The U.S. military's "Don't ask, don't tell" policy went into effect on December 21, 1993, about a year after this famous episode was filmed. It was a hot button topic then, as it is now. NBC executives balked at the episodes concept after the first script read, worried about the gay and lesbian community reaction, but the larger issue, according to NBC's Glenn Padnick on the DVD's "Inside Look Featurette," was that the table read was unfunny and unhappy. Larry Charles continued to tinker with the sketch and eventually came up with the line, "Not that there's anything wrong with that." Imagine, the next time you watch "The Outing," what the episode would look like without that line.

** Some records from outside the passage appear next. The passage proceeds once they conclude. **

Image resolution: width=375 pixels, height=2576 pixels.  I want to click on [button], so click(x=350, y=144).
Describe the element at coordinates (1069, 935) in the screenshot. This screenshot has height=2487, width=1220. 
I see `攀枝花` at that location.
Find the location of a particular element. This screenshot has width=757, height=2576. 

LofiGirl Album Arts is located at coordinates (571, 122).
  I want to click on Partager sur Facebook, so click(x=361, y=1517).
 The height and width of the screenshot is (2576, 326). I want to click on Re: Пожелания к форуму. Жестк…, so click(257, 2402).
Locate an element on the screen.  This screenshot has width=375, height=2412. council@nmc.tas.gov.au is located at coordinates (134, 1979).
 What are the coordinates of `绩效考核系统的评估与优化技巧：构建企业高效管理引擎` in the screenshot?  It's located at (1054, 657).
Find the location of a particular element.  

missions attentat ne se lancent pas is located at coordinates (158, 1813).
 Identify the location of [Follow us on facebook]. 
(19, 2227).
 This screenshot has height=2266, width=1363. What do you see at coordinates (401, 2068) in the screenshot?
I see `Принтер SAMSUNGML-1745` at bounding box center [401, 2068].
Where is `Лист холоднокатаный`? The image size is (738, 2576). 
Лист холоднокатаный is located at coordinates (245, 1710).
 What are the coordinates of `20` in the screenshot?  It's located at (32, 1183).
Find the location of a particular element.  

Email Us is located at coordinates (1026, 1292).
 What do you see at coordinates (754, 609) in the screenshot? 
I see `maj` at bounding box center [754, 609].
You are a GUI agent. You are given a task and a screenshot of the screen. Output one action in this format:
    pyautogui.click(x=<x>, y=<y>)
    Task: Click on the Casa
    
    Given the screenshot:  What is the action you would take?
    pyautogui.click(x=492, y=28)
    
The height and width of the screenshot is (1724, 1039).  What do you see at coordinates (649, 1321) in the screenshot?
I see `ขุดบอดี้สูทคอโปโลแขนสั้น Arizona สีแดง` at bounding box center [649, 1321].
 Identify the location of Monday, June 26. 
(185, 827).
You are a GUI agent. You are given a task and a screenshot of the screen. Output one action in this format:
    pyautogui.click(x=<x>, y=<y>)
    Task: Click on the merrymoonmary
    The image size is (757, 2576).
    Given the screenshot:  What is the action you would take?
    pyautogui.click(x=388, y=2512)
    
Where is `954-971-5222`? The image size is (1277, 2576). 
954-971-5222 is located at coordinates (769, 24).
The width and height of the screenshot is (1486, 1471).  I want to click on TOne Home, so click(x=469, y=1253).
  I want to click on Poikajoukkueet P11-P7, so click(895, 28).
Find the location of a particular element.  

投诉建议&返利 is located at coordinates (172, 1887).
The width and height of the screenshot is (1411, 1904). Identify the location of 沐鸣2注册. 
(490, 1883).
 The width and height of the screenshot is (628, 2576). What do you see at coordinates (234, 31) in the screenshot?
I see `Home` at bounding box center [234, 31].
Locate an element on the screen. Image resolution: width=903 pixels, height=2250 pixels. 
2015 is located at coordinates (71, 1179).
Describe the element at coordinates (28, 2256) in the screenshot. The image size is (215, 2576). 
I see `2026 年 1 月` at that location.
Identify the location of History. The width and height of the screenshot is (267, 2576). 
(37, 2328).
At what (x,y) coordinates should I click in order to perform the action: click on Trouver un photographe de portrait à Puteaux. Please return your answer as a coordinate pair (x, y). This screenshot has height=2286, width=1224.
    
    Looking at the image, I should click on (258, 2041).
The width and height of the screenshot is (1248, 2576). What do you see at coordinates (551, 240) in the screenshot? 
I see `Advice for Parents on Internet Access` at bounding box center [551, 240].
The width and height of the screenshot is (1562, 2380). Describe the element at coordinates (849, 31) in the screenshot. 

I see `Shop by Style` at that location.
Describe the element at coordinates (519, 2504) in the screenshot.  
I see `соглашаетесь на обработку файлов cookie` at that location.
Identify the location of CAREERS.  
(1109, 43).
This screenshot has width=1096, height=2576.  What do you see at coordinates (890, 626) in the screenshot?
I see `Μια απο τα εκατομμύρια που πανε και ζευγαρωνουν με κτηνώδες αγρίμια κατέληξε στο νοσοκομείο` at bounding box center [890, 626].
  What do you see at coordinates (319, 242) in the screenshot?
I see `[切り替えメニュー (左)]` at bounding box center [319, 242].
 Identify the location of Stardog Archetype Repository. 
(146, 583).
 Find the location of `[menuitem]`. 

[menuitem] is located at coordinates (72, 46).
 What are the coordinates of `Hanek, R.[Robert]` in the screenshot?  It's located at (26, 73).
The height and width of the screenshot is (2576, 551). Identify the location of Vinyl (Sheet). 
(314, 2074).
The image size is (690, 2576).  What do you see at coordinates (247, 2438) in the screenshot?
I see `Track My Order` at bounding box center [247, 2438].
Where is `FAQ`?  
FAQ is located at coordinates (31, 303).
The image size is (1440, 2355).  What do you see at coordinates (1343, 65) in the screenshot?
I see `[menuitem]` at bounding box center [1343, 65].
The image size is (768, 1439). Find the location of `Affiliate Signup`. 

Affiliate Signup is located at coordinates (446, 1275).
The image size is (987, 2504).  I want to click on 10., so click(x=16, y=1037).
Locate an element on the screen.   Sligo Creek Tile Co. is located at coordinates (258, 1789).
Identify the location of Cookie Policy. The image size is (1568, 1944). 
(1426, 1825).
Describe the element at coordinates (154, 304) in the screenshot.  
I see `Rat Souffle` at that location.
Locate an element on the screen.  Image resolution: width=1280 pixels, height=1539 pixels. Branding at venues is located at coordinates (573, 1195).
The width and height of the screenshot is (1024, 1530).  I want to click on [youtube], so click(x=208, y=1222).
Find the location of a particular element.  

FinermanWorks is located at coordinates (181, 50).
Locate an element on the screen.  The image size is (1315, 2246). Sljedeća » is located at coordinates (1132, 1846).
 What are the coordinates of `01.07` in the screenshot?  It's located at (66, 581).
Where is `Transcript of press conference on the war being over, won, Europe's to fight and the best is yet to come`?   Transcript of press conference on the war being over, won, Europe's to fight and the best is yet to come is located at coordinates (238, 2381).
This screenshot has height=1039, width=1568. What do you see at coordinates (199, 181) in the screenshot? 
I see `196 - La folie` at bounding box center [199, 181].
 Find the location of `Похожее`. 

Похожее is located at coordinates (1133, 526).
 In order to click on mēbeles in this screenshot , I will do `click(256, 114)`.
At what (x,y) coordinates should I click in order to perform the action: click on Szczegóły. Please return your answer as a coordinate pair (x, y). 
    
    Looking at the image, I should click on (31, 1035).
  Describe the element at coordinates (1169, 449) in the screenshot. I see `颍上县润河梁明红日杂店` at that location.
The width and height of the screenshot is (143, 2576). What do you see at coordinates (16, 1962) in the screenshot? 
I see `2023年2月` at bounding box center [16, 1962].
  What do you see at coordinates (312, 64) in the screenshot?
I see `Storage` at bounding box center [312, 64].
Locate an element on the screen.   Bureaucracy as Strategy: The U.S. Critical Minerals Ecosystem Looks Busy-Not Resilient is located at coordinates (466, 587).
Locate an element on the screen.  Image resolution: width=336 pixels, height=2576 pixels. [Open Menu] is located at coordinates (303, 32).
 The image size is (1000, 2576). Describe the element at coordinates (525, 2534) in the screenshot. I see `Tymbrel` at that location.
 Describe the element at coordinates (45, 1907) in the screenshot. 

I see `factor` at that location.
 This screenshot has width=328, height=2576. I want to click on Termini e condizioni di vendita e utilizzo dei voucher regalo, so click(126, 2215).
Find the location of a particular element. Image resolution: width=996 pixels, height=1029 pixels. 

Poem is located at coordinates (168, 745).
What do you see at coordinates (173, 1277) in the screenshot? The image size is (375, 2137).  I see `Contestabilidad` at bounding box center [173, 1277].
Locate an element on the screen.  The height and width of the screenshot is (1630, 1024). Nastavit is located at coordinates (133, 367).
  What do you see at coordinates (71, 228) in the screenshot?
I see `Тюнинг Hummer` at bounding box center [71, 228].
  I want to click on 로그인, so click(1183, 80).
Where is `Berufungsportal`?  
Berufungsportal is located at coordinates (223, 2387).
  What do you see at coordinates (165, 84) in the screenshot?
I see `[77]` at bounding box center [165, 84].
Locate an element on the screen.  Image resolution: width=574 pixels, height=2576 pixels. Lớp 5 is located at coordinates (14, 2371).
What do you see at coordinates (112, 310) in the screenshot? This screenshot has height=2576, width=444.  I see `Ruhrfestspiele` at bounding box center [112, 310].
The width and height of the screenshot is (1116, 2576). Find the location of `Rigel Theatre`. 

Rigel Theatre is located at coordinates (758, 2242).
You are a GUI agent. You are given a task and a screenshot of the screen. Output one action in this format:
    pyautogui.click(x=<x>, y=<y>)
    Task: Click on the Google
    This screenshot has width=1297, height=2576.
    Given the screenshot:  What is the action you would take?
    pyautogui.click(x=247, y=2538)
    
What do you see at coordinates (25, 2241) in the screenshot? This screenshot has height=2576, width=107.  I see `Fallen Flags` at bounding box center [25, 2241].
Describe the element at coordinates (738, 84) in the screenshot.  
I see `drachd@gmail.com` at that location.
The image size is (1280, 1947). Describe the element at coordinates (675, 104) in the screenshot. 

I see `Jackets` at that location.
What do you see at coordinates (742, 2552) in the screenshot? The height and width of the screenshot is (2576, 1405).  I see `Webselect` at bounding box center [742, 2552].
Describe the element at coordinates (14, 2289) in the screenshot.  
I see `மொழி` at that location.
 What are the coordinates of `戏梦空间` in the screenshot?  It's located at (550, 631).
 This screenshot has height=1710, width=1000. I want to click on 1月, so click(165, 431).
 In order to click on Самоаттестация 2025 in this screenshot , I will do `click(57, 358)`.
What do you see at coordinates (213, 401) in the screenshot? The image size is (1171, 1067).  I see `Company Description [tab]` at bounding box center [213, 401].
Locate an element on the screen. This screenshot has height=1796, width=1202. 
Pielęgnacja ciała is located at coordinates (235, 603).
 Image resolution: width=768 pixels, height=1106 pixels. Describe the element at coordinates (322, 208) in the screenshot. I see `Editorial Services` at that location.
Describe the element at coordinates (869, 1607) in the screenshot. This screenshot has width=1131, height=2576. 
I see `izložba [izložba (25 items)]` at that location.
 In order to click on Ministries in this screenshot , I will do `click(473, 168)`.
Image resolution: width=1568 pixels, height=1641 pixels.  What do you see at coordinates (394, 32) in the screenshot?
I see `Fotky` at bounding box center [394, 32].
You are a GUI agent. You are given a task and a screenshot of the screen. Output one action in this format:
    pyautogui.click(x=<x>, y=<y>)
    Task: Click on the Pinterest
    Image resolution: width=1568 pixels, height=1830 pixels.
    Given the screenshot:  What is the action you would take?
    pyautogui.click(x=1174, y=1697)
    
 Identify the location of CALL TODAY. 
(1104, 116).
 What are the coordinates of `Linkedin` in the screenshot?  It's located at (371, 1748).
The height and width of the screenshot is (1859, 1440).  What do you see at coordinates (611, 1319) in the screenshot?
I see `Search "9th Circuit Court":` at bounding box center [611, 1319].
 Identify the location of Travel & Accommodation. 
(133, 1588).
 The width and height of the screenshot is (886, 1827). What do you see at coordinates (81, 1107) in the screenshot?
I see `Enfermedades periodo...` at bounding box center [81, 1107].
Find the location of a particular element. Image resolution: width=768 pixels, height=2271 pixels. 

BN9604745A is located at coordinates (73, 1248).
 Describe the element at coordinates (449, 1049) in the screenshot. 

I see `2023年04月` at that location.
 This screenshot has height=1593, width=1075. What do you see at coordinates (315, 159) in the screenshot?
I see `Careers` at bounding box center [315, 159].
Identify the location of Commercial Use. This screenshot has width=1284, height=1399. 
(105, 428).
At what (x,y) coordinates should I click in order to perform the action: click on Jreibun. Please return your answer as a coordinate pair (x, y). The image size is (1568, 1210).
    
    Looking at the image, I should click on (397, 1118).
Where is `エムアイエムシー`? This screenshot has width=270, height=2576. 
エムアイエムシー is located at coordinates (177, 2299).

“It addressed the problem and also satirized it at the same time," said Jerry Seinfeld. As Jerry and George frantically deny the suggestion that they are gay, the repeated line acknowledges the larger societal battle for gay acceptance while underscoring Jerry and George's veiled homophobia. Without the repeated line, Jerry and George would merely be desperately trying to not appear gay. With the line, they still don't want to appear gay, but their desire to not be seen as gay is made to look ridiculous.
Still, I think this premise is dated by 2012. It's one thing for a character on a television show (or even a public figure) to strongly deny that they are homosexual. It's another for that denial to form the basis of an entire half hour comedy. On scripted television, if not throughout the nation, everyone pretty much agrees that there isn't anything wrong with that.
The episode deserves more credit for finding the humor in stereotypes. For his birthday, much to discomfort, Jerry gets tickets to Guys and Dolls from George and a Bette Midler CD from Elaine. Kramer thinks Jerry might indeed be gay because he is single, thin, and in his late thirties. Jerry points out the same is true of Kramer, causing Kramer to flip out in a typical Michael Richards fashion. (Wait...not THAT Michael Richards fashion of flipping out...)
Jerry finishes up the comical critique of stereotypes with his closing standup monologue:
JERRY: I am not gay. I am, however, thin, single, and neat. Sometimes when someone is thin, single, and neat people assume they are gay because that is a stereotype. They normally don't think of gay people as fat, sloppy, and married. Although I'm sure there are. I don't want to perpetuate the stereotype. I'm sure they are the minority though within the gay community. They're probably discriminated against because of that. People say to them, "You know Joe, I enjoy being gay with you, but I think think it's about time, you know, that you got in shape, tucked the shirt in and lost the wife." But if people are even going to assume that people that are neat are gay, maybe instead of doing this: "You know I think Joe might be a little... [WAVES HAND]," they should vacuum. "You know, I think Joe might be VROOOM! [PUSHES IMAGINARY VACUUM]. Yeah, I got a feeling he's a little VROOOOOM!"